Caroline Lloyd: @caromanifesto
Ian Hoyt: @IanHoyt

Editing help by:

Laura Samulionyte

 

Show Transcript

Caroline Lloyd: Now that we know Ian loves going, we’re sponsored by a laxative, a sponsor.

Ian Hoyt: We do have a pooping article that will link to since we did mention that you should read it. It’s about pooping while traveling.

Caroline Lloyd: Anyway, that’s why I’m a home body. I don’t know.

Ian Hoyt: Where you can stay regular

Ian Hoyt: Hey there, fellow nomads. This is Ian

Caroline Lloyd: And Caroline

Ian Hoyt: And this is the Life Nomading podcast.

Ian Hoyt: Hey there, fellow nomads. It’s Ian and Caroline and welcome back to another episode of the Life Nomding podcast.
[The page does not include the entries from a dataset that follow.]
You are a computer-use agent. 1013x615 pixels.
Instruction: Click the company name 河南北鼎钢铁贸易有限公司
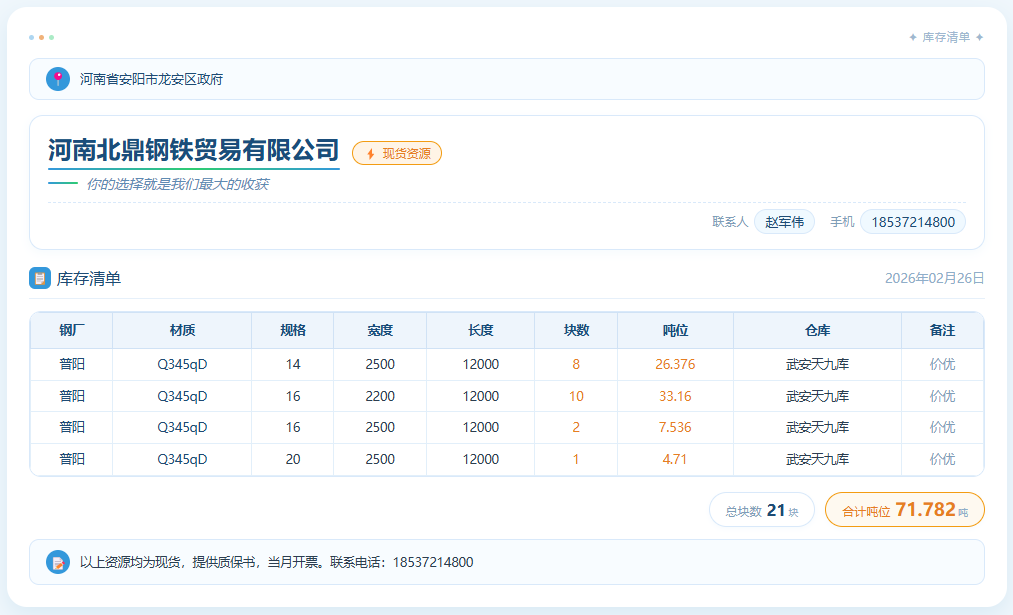coord(194,151)
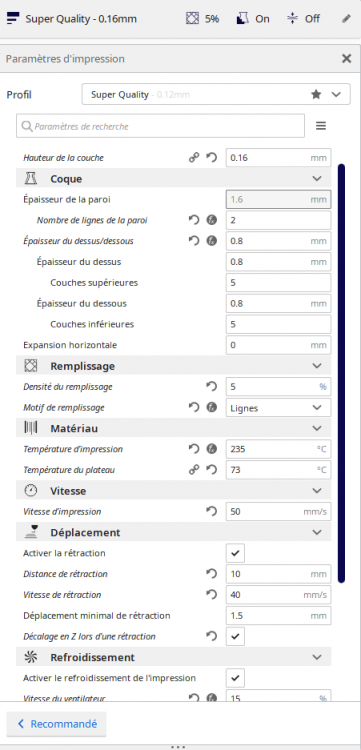Viewport: 361px width, 750px height.
Task: Click the pencil edit icon in header
Action: point(347,19)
Caroline is making fun of me because I use my hands when I talk into the mic.

Caroline Lloyd: Conducting a choir over here when he’s talking.

Ian Hoyt: I’m conducting the podcast, dedication to the creative process. It’s episode number six, six weeks. I’m very impressed by us. I’m proud that we’re cranking out episodes and I feel like we’re getting better. I don’t know. Please let us know how we’re doing in a review on iTunes. Shameless plug.
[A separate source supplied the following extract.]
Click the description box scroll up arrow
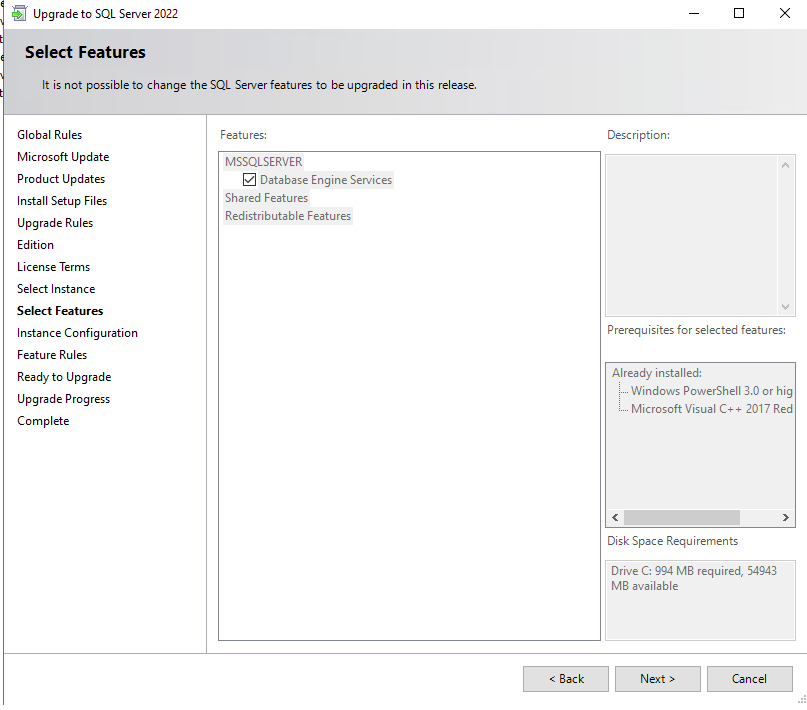The image size is (807, 710). coord(786,165)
Caroline Lloyd: Today we are really deep diving into a new kind of topic for us. Um, you know, typically we’re talking about traveling and all things related, but we’re dialing it back a little bit this week and we’re talking about home.

Ian Hoyt: They probably knew that by the title already.

Caroline Lloyd: You clicked on it.

Ian Hoyt: But yeah, we’re going to talk a little bit about what home means to us and what it means to travel.

Caroline Lloyd: So just I think to start off we should orient ourselves and say what home means to us because I think by this point in life we both realize that home isn’t a physical house, but much more than that. So Ian, what does home mean to you?

Ian Hoyt: Yeah, I think home is definitely not necessarily about the location as much as the people or as much as the combination of the two. You know, when I was growing up, I lived in three different houses, which I think is fairly normal for the average human in America. Maybe I’m wrong, I don’t know.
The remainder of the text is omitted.